HIS HONOUR: When you apologise Mr Branson.

BRANSON: Your Honour how can I apologise when I make a submission as senior counsel that I wish to seek instructions about these affidavits? Your Honour just says oh well, I will deal with it anyway?

HIS HONOUR: I have not said that.

BRANSON: You did, with respect.

HIS HONOUR: I said I wanted an answer to a simple question, I am not going to engage in an argument with you. There is a relationship between Bench and Bar, hopefully of mutual respect, but it requires counsel not to interrupt and not to berate a judge and I will not be berated and you apologise or -

BRANSON: I will not apologise….[and on it went]

I think Basten JA is the master of understatement in saying at [53]: “The exchange was, at best, unseemly”!

Creative commons acknowledgment for the photograph.

Overarching (riding) Purpose

February 29, 2012

It is now a month since the start of the 2012 law term and hostilities (in civil litigation) have well and truly resumed. Having already had matters in both state and federal jurisdictions I was reflecting on the “subtle” differences in the case management principles in each. Section 37M(1) of the Federal Court of Australia Act 1976 (Cth) provides that:

“The overarching purpose of the civil practice and procedure provisions is to facilitate the just resolution of disputes:

(a)  according to law; and

(b)  as quickly, inexpensively and efficiently as possible.”

Section 37M(2) then goes on to state the objectives are the just determination of matters, efficient use of resources and disposal of proceedings in a timely manner.

By contrast, s 37M’s state counterpart, which is found in section 56(1) of the Civil Procedure Act 2005 (NSW) states that:

The overriding purpose of this Act and of rules of court, in their application to a civil dispute or civil proceedings, is to facilitate the just, quick and cheap resolution of the real issues in the dispute or proceedings.”

The requirement is not, contrary to what some practitioners think: just cheap …..and quick!

Creative commons attribution for the photograph.

Just not cricket

January 25, 2012

As summer holidays fade away I was contemplating my days at both the Sydney test match (cricket) and the Australian Open (tennis) and looking (and laughing) at the differences in the terms and conditions for both events.

The following are not allowed into Melbourne Park:

Alcohol; animals except service animals (e.g. seeing eye dogs, police dogs and horses); any item that could be used as a weapon; beach balls & other inflatable devices; bicycles, scooters, skateboards and roller- blades/skates; camera tripods, monopods, telephoto camera lenses with a focal length capacity greater than 200mm; video cameras & handy-cams; audio recorders; drink & food cans; chairs & stools; eskies & hampers; fireworks; frisbees; helium balloons; glass (including bottles); large containers in excess of 1.5 litres; flags, banners or signs larger than 1 metre by 1 metre in size or with handles longer than 50cm in length; musical instruments &/or amplification equipment; unauthorised advertising or marketing material or flyers; laser pointers, distress signals, whistles or loud hailers and dangerous goods

There is understandably a lot of overlap on the glass/alcohol/dangerous (and photographic) items with the cricket, but I’m not sure what Tennis Australia has against frisbees and helium balloons. On the musical instrument side, Cricket Australia specifies that “that no stadium horn (including without limitation, a vuvuzela) may be brought into the Venue“. It is apparently OK to take a beach ball to the cricket (but not to the tennis) but you can’t “inflate, or cause to inflate, any balloon, beach ball, receptacle, device or structure without the prior written consent of Cricket Australia“.

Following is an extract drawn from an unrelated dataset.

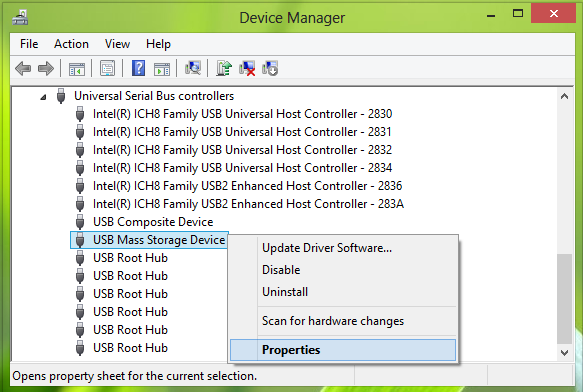Click the Uninstall device toolbar icon with red X

click(247, 68)
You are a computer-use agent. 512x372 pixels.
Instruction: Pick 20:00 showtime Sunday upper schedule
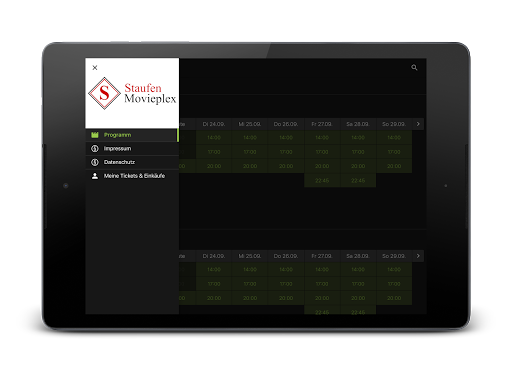394,166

Both terms of entry prohibit disruptive activities but Cricket Australia say that it is disruptive to participate “in any manner, in a ‘Mexican wave‘”.

Also tennis patrons are required to wear shoes/footwear at all times and cricket patrons are required to “take appropriate care for their sun protection and hydration” (which explains why VB is a major sponsor).

Acknowledgement for the photograph goes to Sydney based documentary photographer, Bettina Cutler, who took the photo (from the second back row) with her (allowable) 200mm lens.